In the changing landscape of technology, new tools emerge. Azure Databricks has been a prominent option for end-to-end analytics in the Microsoft Azure stack. In 2019, Microsoft introduced Azure Synapse. With it came Azure Synapse Analytics. We wrote about the philosophy behind Synapse back then. Here is our article on the same: Azure Synapse Analytics: Azure SQL Data Warehouse revamped. So what are the nuances that one needs care for migrating from Azure Databricks to Azure Synapse? We covered one of the aspects of moving from Azure Data Factory to Azure Synapse Integration here: Migrating from Azure Data Factory to Azure Synapse Integration.
Firstly, this is not a comparison article between Azure Databricks and Azure Synapse Analytics. In fact, we are not even touching upon the performance or cost aspects. We assume that you have decided to migrate from Azure Databricks to Azure Synapse Analytics and there is no turning back. So what are the changes you need to make your spark code?
Note that Azure Synapse is built on top of open-source Spark as opposed to Databricks that has built some additional modules. This forms the basis of three important features of Databricks that need an alternative in the synapse:
1. Replacing Azure Key vault backed Databricks secret scope.
Writing secure code is a key aspect any developer needs to know. At no place, the sensitive information like passwords can be exposed. Azure Key vault is a Microsoft Azure service that can store sensitive data in form of secrets. To access these secrets, Azure Databricks has a feature called Azure Key vault backed secret scope. To know more about how to set it up for your Azure Databricks workspace, read this tutorial by Microsoft.
Coming to Synapse, it does not have the concept of secret scopes. So, how do we access secrets? Turns out that there is a way by using a module named TokenLibrary. However, the following steps need to be performed beforehand:
- Create a linked service to the Azure Key Vault in Azure Synapse Analytics.
- The Synapse workspace has a managed identity like all the other Azure services. Grant the GET permission to it on the key-vault.
- Use the getSecret() method to access the requisite key-vault secret.
Following is the reference code snippet:
import sys from pyspark.sql import SparkSession sc = SparkSession.builder.getOrCreate() token_library = sc._jvm.com.microsoft.azure.synapse.tokenlibrary.TokenLibrary connection_string = token_library.getSecret("<AZURE KEY VAULT NAME>", "<SECRET KEY>", "<LINKED SERVICE NAME>") print(connection_string)
Reference article here.
2. Replacing dbutils in the Azure Synapse Analytics.
As aforementioned, Databricks has added certain flavours on top of open-source spark. One of the very useful features that Databricks has built is dbutils, also called Databricks Utilities. It comprises functions to manage file systems, notebooks, secrets, etc. This is especially very useful in file system tasks like copy, remove, etc. To know more, refer to this link.

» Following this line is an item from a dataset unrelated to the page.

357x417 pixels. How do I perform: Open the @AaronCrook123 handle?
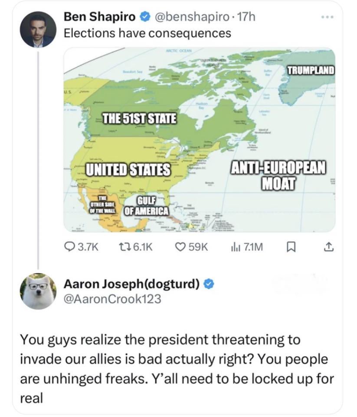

On the other hand, Azure has its own version of dbutils called Microsoft Spark Utilities. To dive deep into it, refer to this link.
3. No Databricks Magic commands available in the Azure Synapse Analytics.
Finally, code reusability is one of the most important Software Engineering paradigms. Imagine that you want to re-use some commonly occurring functions across different notebooks. In Databricks this can be achieved easily using magic commands like %run. Alternately, you can also use dbutils to run notebooks. This helps us create notebook workflows easily.
Unfortunately, Azure Synapse Analytics does not have the same feature. This creates code redundancy across notebooks. Hopefully, Microsoft will add this feature in the future.
Update: The %run feature exists in Synapse notebook (although in preview). Thanks to one of our readers who pointed it out. Here is the link for the same: Magic commands.
Hope you find this article useful. We do not guarantee its completeness or accuracy. However, this article will evolve since both platforms are evolving rapidly.
For something written so recently, odd to say Synapse doesn’t have the %run feature
We have edited the same now. Thanks for bringing this up.
Microsoft Spark Utilities could be used to run notebooks. With this, you don’t have to create the same code in different notebooks in Azure Synapse Analytics.
Yes. We made that Modification.